## Source text
Overview of transformer architecture

Setting the context

This article is based on a task given by Chaicode for the first class of the "GenAI with Python v2" batch. The first class was an introduction to GenAI for Developers. The "for Developers" keyword is very important because, in this article, we will explore components of GenAI from a developer’s perspective, someone who will be developing applications powered by GenAI, not from a researcher's perspective who wants to delve into the depths of GenAI. So, if you want to understand the depths of transformers and similar concepts, this article is not for you.

Some Terminologies

In AI, words are equivalent to tokens. A token can represent a single word, a subword, or even a character. A collection of words is called a sentence, and in the same sense, a collection of tokens is called a sequence in AI.

Introduction

GenAI (Generative AI) has become quite the buzzword today. Some view it as a groundbreaking technology, while others view it as nothing more than autocorrect on steroids. But what exactly is this "steroid" It refers to the transformer architecture which was a breakthrough in AI. In 2017, Google published a research paper titled “Attention is All You Need” introducing the transformer architecture. This innovation laid the foundation for the development of transformer models like BERT, GPT.

Why Did Google Create the Transformer Architecture?

You might think, “Google created it to develop their AI” but that’s not quite right. In fact, they developed the transformer architecture to improve Google Translator. Let me show you what I mean with an example.

If we convert the sentence “I miss you” into Hindi, word by word:

“I” becomes “मैं”
“miss” becomes “चूकना”
“you” becomes “आप”

This gives us: “मैं तुम्हें चूकता हूँ” but this doesn’t really convey the meaning of “I miss you” in Hindi.

That’s why Google developed the transformer to help machines understand the meaning of a sentence rather than just translating words individually.

What is GenAI?

Generative AI (GenAI) refers to models that are designed to mimic human creativity. How do these models achieve this? They are trained on extremely large datasets, allowing them to learn patterns, styles, and structures from the data. Based on this pre-trained knowledge, the models can generate new content that resembles human-created work. This content can include text, images, code etc. There’s no need for an example here everyone knows it, everyone use it.

Life before transformers

Earlier AI systems used rule-based logic to handle every possible scenario. These systems were rigid and could not handle the unpredictability of human language or creativity. Later, deep learning models marked a shift in AI by enabling machines to learn from data. The introduction of sequence models like RNNs (Recurrent Neural Networks) and LSTMs (Long Short-Term Memory networks) brought improvements in natural language tasks. However, there were still significant limitations, especially when working with longer text sequences. These gaps were later addressed with the introduction of transformers.

## Task instructions
According to the transformer overview, why did Google develop the transformer architecture? Answer in one to three sentences.

## Given entries
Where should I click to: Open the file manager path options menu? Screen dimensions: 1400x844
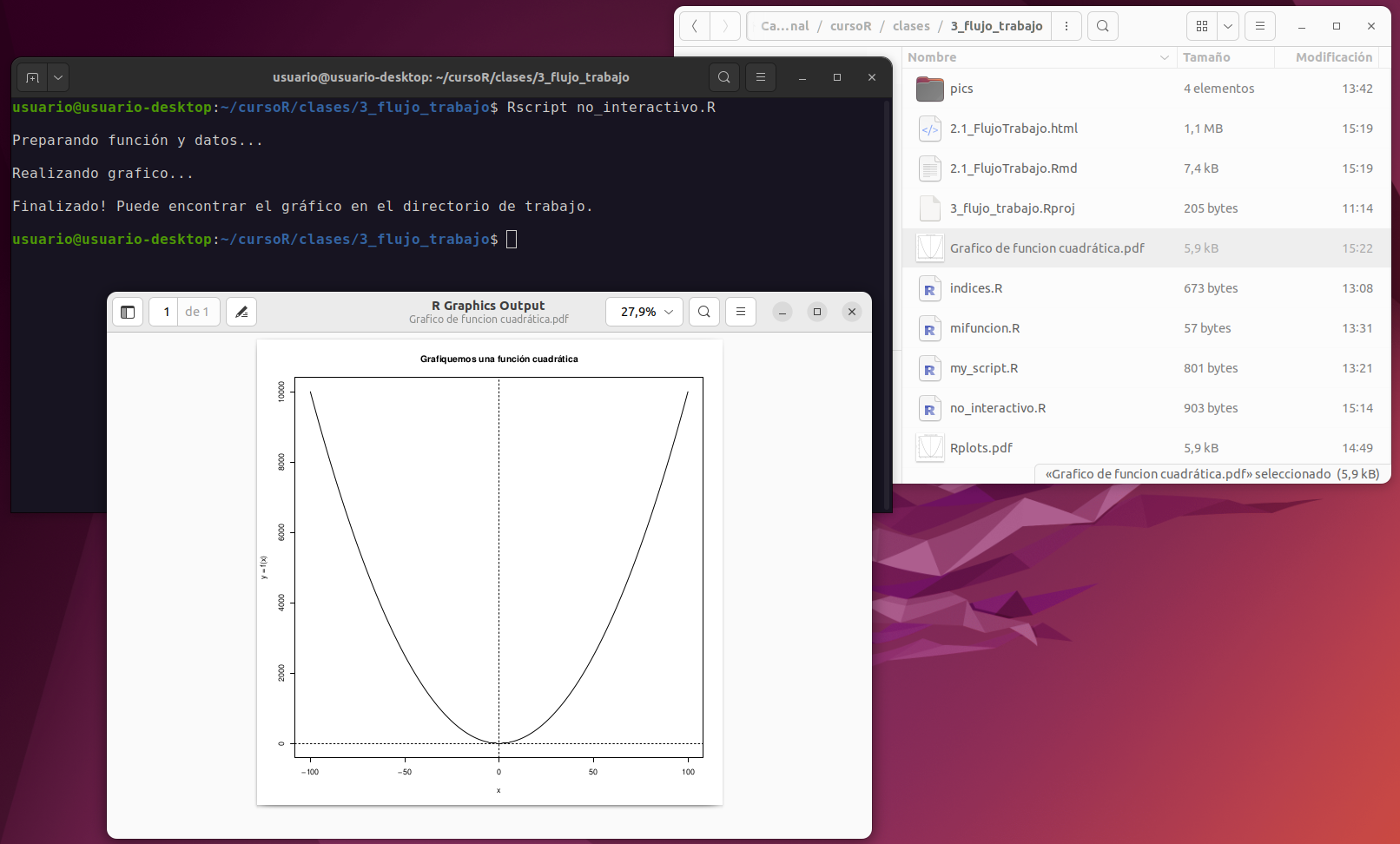pos(1067,26)

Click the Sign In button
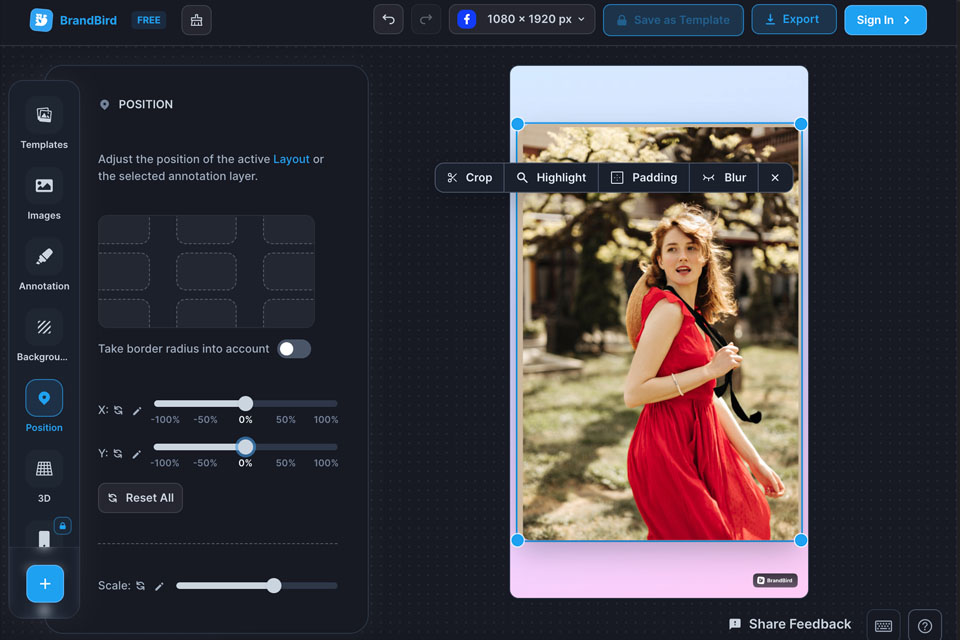[884, 20]
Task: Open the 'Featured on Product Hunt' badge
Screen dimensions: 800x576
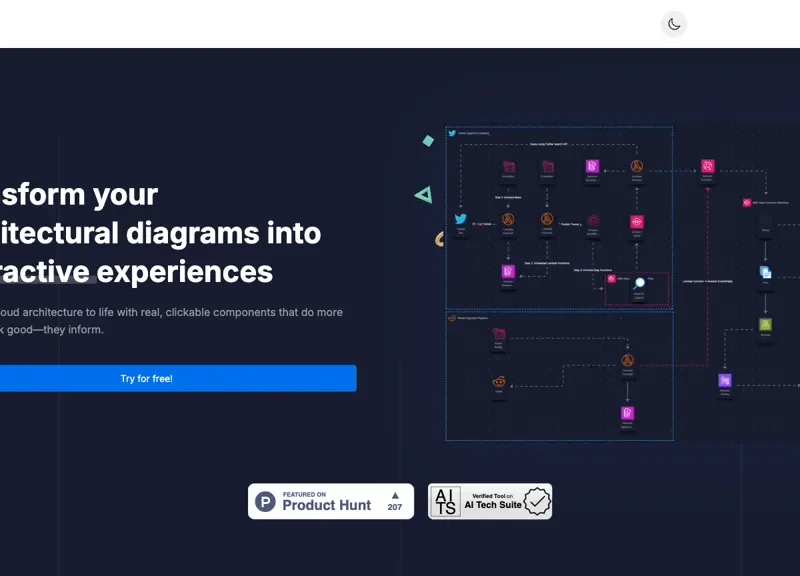Action: click(330, 501)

## Problem solution
Google developed it to improve Google Translator, not to build its own AI. Translating "I miss you" into Hindi word by word gives a result that doesn't convey what the sentence means. The transformer was meant to help machines understand the meaning of a whole sentence rather than translate each word on its own.